Starting with the line that contains "Adjust the Opacity" and stopping after the line that contains "Click the trash", copy the entries below exactly. Include nothing else.

[[ Study material open ]]

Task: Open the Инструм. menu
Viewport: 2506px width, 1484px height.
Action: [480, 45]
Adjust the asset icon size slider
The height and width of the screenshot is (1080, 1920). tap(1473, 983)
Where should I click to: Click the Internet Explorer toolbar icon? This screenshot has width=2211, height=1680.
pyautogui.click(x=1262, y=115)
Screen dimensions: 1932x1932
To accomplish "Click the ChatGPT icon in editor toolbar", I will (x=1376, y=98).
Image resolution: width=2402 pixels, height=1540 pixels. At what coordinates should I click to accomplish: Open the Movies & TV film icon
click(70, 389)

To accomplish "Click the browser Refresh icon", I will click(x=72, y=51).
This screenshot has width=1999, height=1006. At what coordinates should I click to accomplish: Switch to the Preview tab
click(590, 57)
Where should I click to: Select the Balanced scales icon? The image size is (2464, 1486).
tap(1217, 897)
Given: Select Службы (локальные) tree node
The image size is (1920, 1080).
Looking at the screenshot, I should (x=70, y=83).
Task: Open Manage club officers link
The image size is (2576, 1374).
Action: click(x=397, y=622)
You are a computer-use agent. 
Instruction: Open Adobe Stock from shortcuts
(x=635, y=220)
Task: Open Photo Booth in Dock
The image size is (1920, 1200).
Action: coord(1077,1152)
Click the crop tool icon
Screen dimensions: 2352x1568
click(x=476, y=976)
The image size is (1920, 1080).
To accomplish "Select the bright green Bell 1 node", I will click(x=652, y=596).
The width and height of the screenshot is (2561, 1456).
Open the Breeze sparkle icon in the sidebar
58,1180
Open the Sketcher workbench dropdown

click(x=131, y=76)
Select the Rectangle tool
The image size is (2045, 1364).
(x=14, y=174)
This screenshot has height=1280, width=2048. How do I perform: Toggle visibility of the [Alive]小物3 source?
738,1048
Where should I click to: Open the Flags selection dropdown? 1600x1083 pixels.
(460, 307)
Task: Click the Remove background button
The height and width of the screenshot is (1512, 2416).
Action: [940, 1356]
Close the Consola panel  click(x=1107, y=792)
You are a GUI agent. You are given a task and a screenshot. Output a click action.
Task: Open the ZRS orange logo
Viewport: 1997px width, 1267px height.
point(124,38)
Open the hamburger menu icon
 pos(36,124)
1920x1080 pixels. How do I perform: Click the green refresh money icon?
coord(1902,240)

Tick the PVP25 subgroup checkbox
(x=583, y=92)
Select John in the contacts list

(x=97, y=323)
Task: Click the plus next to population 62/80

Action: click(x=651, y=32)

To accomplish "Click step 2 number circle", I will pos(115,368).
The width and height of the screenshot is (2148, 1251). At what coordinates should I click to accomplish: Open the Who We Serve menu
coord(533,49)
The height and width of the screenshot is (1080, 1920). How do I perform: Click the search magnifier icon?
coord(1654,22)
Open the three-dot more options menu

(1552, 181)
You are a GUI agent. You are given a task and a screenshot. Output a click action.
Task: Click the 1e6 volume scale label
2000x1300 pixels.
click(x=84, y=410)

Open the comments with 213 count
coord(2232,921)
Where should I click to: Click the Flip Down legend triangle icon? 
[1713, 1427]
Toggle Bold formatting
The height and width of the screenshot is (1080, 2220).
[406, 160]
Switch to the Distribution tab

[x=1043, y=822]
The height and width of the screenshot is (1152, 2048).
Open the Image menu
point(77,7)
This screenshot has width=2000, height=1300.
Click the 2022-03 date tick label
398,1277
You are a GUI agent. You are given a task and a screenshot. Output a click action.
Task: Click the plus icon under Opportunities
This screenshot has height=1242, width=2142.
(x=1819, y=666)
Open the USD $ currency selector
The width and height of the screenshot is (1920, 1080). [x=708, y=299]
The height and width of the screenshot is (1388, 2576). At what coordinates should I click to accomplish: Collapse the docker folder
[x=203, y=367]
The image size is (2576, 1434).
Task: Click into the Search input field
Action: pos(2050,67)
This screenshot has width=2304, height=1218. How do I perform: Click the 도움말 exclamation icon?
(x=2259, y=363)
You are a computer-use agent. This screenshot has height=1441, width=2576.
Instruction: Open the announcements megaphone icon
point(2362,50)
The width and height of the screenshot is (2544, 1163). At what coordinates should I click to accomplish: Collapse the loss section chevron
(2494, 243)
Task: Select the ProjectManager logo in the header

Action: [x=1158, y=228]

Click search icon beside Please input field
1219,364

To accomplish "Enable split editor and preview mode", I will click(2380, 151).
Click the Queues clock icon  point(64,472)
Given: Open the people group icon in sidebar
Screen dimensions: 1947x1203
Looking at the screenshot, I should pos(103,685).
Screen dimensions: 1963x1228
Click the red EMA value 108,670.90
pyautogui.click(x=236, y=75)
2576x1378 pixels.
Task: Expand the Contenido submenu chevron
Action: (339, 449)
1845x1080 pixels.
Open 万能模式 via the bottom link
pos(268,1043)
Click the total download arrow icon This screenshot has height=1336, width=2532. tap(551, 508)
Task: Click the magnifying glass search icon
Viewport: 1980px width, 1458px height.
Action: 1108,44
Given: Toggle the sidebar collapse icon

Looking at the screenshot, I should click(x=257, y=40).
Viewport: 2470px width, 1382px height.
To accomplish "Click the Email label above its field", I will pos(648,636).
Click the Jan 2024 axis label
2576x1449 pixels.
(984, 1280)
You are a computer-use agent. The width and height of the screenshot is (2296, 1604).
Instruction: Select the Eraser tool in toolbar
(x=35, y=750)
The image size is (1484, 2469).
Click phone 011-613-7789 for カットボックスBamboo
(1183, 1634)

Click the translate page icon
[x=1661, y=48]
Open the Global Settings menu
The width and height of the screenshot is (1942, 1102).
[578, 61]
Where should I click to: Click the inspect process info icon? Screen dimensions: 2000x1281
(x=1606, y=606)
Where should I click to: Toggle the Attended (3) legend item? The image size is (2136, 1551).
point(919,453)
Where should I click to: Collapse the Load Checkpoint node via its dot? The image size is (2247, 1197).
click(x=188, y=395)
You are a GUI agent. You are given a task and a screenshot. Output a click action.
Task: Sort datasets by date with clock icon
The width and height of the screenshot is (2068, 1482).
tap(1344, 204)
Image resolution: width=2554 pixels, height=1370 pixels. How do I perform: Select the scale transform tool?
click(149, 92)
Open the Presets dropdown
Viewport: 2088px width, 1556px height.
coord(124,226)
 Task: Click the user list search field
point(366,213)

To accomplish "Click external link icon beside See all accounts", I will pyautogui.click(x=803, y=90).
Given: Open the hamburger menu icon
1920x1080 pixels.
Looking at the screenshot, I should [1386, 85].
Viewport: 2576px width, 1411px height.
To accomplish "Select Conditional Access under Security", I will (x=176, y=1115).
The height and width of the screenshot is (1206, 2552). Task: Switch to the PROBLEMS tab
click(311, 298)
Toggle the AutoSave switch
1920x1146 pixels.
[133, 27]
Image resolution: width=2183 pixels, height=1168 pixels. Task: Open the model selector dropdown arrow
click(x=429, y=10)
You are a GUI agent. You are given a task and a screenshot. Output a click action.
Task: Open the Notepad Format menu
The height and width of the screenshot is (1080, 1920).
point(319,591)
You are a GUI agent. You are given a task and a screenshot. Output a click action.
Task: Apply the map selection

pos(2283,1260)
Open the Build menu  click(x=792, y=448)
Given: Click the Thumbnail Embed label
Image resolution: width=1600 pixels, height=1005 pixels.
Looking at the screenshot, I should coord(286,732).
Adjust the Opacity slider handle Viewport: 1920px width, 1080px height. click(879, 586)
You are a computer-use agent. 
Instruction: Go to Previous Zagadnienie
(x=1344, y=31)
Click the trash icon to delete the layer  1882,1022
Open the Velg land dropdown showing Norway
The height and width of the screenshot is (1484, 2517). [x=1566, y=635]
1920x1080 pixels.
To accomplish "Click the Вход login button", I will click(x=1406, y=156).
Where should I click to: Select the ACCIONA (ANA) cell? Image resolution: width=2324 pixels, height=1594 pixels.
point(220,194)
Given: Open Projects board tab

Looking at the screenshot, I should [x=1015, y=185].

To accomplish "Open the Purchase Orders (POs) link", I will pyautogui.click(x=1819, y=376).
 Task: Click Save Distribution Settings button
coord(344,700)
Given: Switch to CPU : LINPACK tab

[[ Study material closed ]]

Reply to the task:
Adjust the Opacity slider handle Viewport: 1920px width, 1080px height. click(879, 586)
You are a computer-use agent. 
Instruction: Go to Previous Zagadnienie
(x=1344, y=31)
Click the trash icon to delete the layer  1882,1022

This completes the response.